* **TASK GOAL**
Word for word, copy the entire listing below, but do not carry over any pictures.

* **RECORDED DATA**
-- Opening Marker --
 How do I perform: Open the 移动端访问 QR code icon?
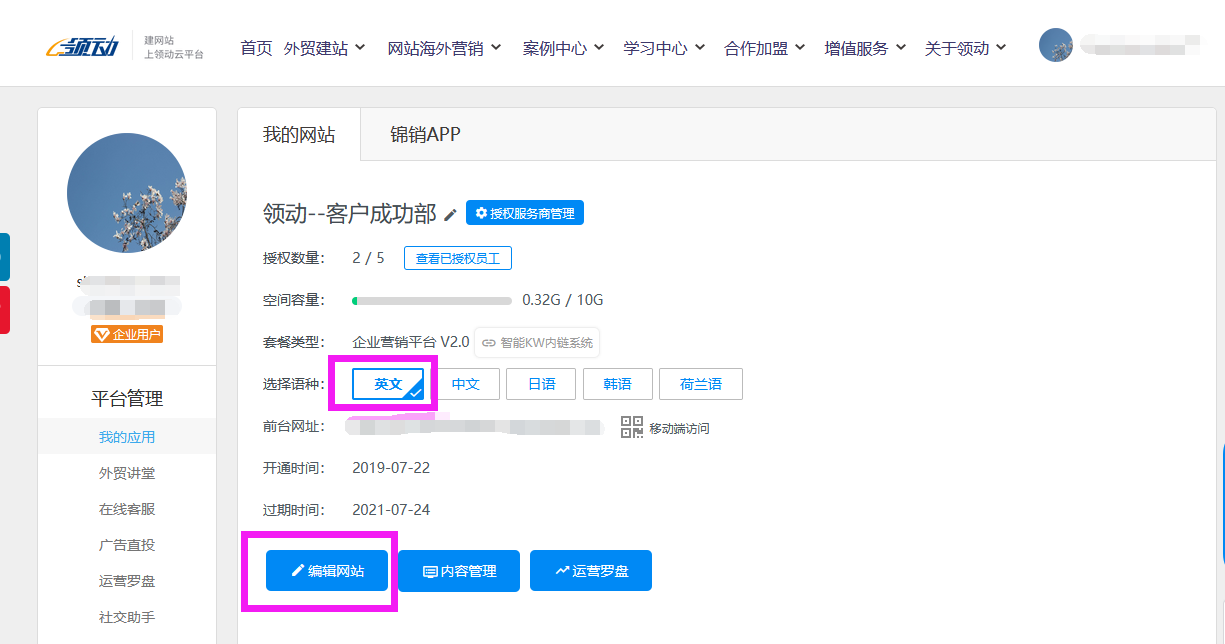[632, 428]
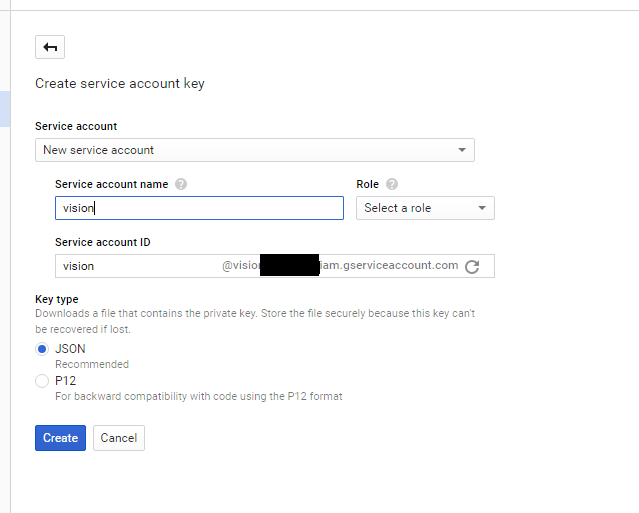Click the 'Key type' section label
The height and width of the screenshot is (513, 639).
pyautogui.click(x=57, y=299)
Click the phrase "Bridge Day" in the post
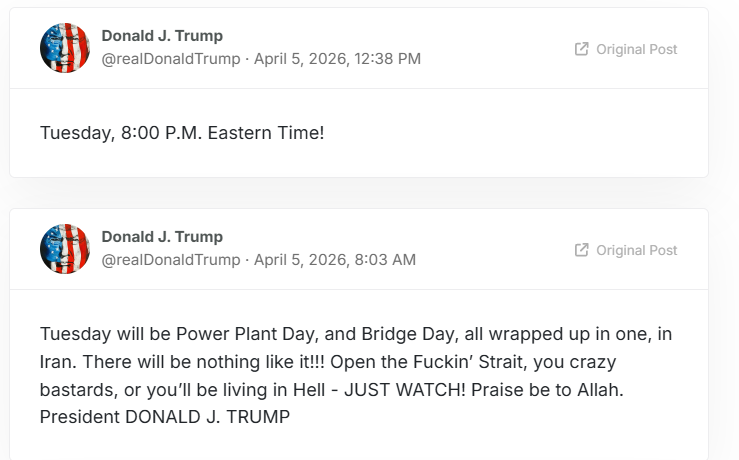 coord(378,333)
-- Closing Marker --
* **OUTPUT FOR THIS TASK**
 How do I perform: Open the 移动端访问 QR code icon?
[632, 428]
Click the 'Key type' section label
The height and width of the screenshot is (513, 639).
pyautogui.click(x=57, y=299)
Click the phrase "Bridge Day" in the post
 coord(378,333)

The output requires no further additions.